Vietnam’s Prime Minister Nguyen Xuan Phuc has given the permission for the reopening of commercial flights to Thailand with safety measures in place and detailed schedules to be decided by two deputy prime ministers.
The safety measures PM Phuc mentioned include efficient processing of passengers at airports to reduce the risk of transmission due to overcrowding, quarantine plans, and carrying out quick tests at quarantine venues.
Phuc also required that each flight have a specific disease prevention plan.
Detailed flight schedules must be reported to Deputy PMs Pham Binh Minh and Vu Duc Dam for decision making.
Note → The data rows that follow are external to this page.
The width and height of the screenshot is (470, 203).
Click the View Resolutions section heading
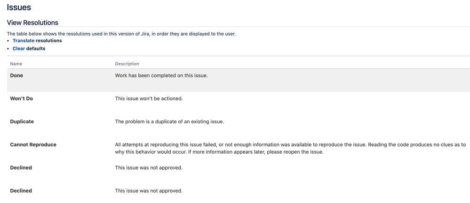coord(32,23)
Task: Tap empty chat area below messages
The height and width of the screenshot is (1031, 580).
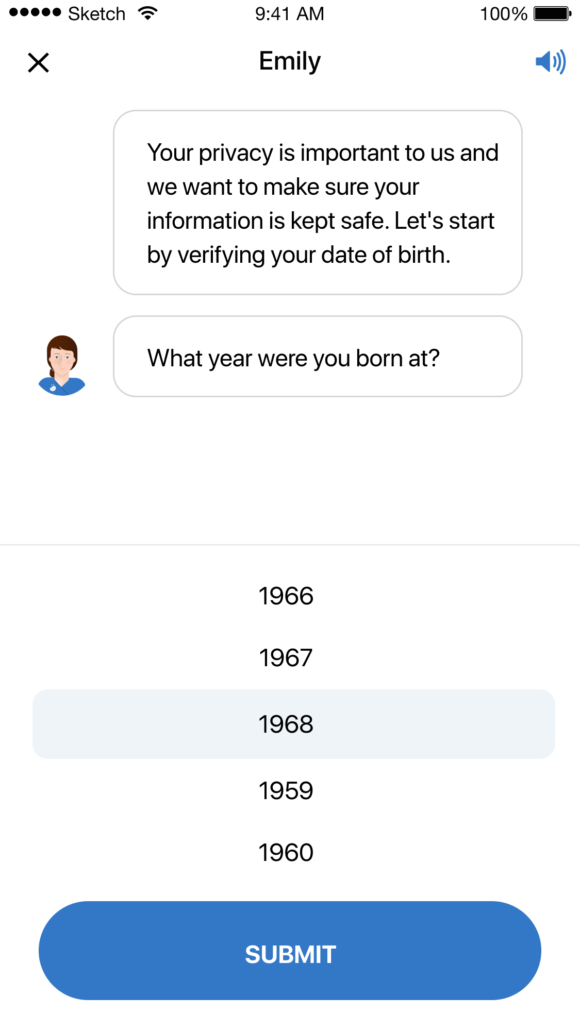Action: pyautogui.click(x=290, y=469)
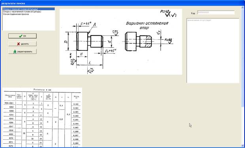Click the 7034-0261 row in table
Image resolution: width=245 pixels, height=148 pixels.
(x=42, y=103)
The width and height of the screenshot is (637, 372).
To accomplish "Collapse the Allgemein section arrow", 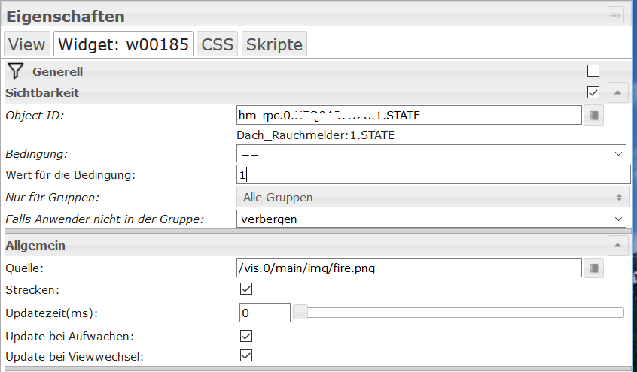I will point(617,246).
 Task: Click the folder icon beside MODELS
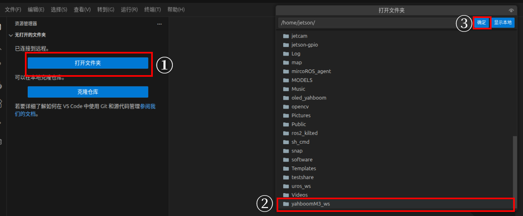click(286, 80)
PM Phuc’s permission for the resumption of commercial flights to Thailand comes a week after the government allowed the reopening of air services to mainland China, Japan, South Korea, and Taiwan from September 15 and to Laos and Cambodia on Tuesday, September 22.
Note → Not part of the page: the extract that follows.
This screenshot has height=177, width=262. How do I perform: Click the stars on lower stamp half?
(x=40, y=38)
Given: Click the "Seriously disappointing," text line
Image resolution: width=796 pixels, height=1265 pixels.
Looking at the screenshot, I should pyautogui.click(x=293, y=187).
The PM also ordered the transport ministry to consider increasing the frequency of flights to bring in foreign experts and investors as well as Vietnamese nationals from abroad.
The only foreign passengers allowed now are experts, investors, business managers, skilled workers and their families, international students, and family members of Vietnamese citizens.
They are required to present certificates showing they tested negative for COVID-19 within three days before their flights.
Vietnam began barring entry to foreign nationals on March 22 and suspended international commercial flights from March 25 in a bid to curb the spread of COVID-19.
Since then, charter flights to the country have only been arranged to bring in experts, skilled workers, and diplomats, and to repatriate Vietnamese citizens stranded in other nations and territories due to the pandemic.
Vietnam’s COVID-19 tally stood at 1,068, with 947 having recovered and 35 virus-related deaths as of Tuesday morning.
The country has gone nearly three weeks without documenting any locally-transmitted cases.